Alfredo mandò un gemito di vero dolore; questo a un tratto sovrammontò in lui ogni collera: capì che l’edificio d’ogni sua felicità gli crollava intorno a quel punto senza possibilità di rifacimento; una gran desolazione, un gran vuoto, una terribile disperazione lo invase. Ebbe un momento l’idea di fuggire. Si disse che sarebbe stata una viltà; gli parve d’essere uno di quei gladiatori di Roma antica, che erano condannati a morire a ogni modo e che dovevano mettere un certo onore e un certo orgoglio a cadere con fermo viso. Si allontanò di pochi passi da Enrico non gettando su di lui neppure più uno sguardo, e disse, a quelli che lo attorniavano:

— Signori, credo che un simile disgustoso incidente abbia già durato fin troppo.... Mi ritiro; e prego voi due — e nominò due giovani dei presenti — a volermi fare l’onore di assistermi nelle ulteriori conseguenze di questa deplorevole scena.
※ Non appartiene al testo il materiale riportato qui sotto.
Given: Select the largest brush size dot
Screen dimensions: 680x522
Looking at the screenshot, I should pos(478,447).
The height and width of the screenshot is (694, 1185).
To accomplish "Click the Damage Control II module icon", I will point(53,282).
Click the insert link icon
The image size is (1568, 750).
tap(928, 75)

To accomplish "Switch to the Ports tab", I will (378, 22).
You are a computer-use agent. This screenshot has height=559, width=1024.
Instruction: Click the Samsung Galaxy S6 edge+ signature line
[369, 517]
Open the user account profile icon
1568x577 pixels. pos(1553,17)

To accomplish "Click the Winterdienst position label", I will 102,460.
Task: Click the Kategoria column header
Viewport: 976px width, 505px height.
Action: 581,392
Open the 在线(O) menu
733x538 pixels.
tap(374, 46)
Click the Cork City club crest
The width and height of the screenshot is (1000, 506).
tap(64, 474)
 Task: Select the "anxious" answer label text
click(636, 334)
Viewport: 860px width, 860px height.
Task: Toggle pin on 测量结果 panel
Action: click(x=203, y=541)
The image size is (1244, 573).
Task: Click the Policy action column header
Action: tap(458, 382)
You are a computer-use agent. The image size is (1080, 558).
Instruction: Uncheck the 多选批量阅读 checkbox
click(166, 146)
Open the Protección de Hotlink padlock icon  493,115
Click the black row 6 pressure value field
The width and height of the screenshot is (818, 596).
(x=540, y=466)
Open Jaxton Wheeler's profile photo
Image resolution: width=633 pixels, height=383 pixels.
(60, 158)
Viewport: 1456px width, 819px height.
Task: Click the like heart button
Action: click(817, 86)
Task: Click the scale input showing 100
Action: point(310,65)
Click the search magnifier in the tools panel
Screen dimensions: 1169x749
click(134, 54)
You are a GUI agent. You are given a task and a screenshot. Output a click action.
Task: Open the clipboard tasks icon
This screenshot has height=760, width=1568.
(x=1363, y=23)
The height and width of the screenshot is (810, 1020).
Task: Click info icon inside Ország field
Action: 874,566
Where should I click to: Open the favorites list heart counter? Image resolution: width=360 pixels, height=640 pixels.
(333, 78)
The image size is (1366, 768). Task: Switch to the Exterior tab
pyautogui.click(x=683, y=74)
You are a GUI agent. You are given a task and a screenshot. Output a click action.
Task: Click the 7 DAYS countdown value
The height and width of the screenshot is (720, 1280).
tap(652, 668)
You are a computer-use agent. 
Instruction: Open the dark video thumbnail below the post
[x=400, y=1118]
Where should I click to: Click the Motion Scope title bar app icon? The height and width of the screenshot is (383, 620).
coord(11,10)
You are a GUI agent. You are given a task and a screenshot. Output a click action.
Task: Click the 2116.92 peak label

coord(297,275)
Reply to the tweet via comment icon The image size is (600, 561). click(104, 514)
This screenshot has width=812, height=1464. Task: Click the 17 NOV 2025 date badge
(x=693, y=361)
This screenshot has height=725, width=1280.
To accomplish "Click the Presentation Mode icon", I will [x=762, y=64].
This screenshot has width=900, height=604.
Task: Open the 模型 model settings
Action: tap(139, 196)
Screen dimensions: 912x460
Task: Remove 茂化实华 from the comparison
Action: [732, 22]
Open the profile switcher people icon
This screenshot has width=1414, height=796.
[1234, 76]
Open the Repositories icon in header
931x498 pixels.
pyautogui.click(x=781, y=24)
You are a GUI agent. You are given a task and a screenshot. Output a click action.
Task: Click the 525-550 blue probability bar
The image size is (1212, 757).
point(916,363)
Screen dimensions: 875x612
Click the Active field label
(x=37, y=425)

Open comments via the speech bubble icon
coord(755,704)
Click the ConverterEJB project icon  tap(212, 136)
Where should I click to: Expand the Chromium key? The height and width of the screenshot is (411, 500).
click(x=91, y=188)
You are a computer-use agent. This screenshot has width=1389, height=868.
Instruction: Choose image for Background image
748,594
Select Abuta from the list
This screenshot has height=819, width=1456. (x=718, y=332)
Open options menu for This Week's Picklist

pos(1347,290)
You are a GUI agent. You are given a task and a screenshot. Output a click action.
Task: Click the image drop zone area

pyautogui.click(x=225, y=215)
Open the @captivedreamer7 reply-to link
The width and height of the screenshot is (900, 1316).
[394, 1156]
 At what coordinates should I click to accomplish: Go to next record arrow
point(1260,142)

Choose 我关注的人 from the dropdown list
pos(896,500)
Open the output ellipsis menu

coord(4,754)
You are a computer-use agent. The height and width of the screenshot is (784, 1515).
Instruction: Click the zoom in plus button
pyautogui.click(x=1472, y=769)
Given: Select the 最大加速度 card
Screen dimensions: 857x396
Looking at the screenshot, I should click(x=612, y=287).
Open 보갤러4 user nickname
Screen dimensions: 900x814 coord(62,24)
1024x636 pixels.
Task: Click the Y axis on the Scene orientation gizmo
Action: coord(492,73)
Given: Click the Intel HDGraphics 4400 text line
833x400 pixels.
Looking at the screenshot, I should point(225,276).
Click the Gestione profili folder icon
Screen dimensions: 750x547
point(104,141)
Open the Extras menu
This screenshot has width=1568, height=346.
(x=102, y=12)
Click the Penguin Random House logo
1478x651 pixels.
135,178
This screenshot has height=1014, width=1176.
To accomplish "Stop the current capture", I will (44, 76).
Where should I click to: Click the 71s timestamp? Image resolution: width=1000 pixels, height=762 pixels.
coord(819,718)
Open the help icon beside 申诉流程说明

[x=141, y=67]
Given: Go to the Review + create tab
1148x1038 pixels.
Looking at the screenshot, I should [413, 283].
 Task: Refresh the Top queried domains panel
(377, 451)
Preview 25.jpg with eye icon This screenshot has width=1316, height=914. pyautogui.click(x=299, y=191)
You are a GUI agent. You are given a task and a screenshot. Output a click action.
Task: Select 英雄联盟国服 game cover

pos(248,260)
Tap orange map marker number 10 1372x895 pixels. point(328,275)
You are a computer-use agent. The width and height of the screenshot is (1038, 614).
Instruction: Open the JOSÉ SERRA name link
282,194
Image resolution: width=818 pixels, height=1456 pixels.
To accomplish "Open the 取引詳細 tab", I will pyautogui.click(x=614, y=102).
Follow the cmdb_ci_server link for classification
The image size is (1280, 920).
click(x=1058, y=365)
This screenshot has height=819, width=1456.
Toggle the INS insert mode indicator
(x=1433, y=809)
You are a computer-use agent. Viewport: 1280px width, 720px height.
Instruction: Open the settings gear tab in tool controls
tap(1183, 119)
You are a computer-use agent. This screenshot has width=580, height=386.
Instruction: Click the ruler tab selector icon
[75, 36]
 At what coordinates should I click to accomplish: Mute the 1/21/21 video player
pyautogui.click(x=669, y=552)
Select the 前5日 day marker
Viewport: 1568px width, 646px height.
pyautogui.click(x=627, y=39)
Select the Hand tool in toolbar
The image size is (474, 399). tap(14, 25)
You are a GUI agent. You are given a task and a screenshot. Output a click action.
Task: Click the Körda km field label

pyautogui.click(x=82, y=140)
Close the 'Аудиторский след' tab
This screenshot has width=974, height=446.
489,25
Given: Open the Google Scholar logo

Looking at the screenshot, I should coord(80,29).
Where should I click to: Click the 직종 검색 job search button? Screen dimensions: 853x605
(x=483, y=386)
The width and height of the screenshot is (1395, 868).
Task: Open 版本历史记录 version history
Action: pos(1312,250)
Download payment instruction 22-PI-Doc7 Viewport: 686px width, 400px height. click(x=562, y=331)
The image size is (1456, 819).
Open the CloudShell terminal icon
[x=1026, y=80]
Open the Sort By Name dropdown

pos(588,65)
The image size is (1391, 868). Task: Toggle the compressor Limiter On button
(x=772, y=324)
Le medesime simpatie che s’era guadagnate presso Ernesto Sangré, e anche da prima presso Enrico, Alfredo si era pure acquistate dalla maggior parte dei giovani nobili torinesi; onde, benchè le parole del cavaliere di Valneve, che si sapeva incapace di mentire, facessero non lieve impressione negli uditori, tuttavia i due interpellati non rifiutarono il geloso e delicato incarico e si dissero a disposizione dell’amico, col quale si ritirarono per un momento in un appartato gabinetto.

Enrico da parte sua si rinchiudeva in un altro stanzino con due altri giovani da lui pregati di fargli da secondi; e questi per prima cosa gli domandavano se avesse davvero buono in mano da provare le gravissime accuse lanciate contro l’avversario.

Enrico si pentiva bensì già un pochino della pubblicità a cui s’era lasciato trascinare dal suo umore impetuoso; ma poichè le cose erano venute a tal punto, egli non poteva più indietreggiare e gli convenne dire come fosse venuto in chiaro di que’ fatti, citando a sostegno l’autorità del marchese Respetti; conchiuse che però ad ogni modo egli era dispostissimo a battersi con quel signore, anzi lo desiderava assai, e pregava i suoi rappresentanti a sollecitare, ad accettare qualunque arma, qualunque più seria condizione, pur di far presto e uscirne fuori, se fosse possibile, anche di quella sera.

I due padrini risposero che, poichè egli aveva messa la cosa nelle loro mani, lasciasse far da loro, i quali poteva esser certo avrebbero scelti que’ partiti che più si convenivano al decoro e all’onore del loro mandante; e promisero di fargli sapere il risultato delle pratiche quanto prima potessero.

Il giovane Sangré, tutto ancora accaldato, corse a casa, dove aveva da aspettare la risposta, e ridottosi nelle sue camere, andò senz’altro all’armadio in cui teneva le sue armi e ne trasse fuori due scatole di pistole e due o tre coppie dì fioretti; esaminò le armi da fuoco, ne fece scattare le molle, prese la mira, mise in disparte quelle che gli parvero le migliori, impugnò i fioretti un per uno, li brandì, si esercitò a tirare due o tre bottate contro il muro.

— È un po’ di tempo che non mi sono sgranchito alla scherma; non sarebbe forse male rifarmi un po’ l’occhio e la mano... Ah! non voglio che sia un duello da ridere, e lasciarmi bucare io da colui, no per bacco!...

Si slanciò, colla concitazione del sangue che aveva ancora addosso, al cordone del campanello e diede una grande strappata: fu lesto ad accorrere lo stesso vecchio Tommaso.

— Che cosa comanda signor cavaliere? — disse l’affezionato servitore guardando con occhio spaurito quelle armi sparse qua e là, il viso animato del padroncino e la bellica ferocia, per così dire, con cui egli brandiva la flessibile lama.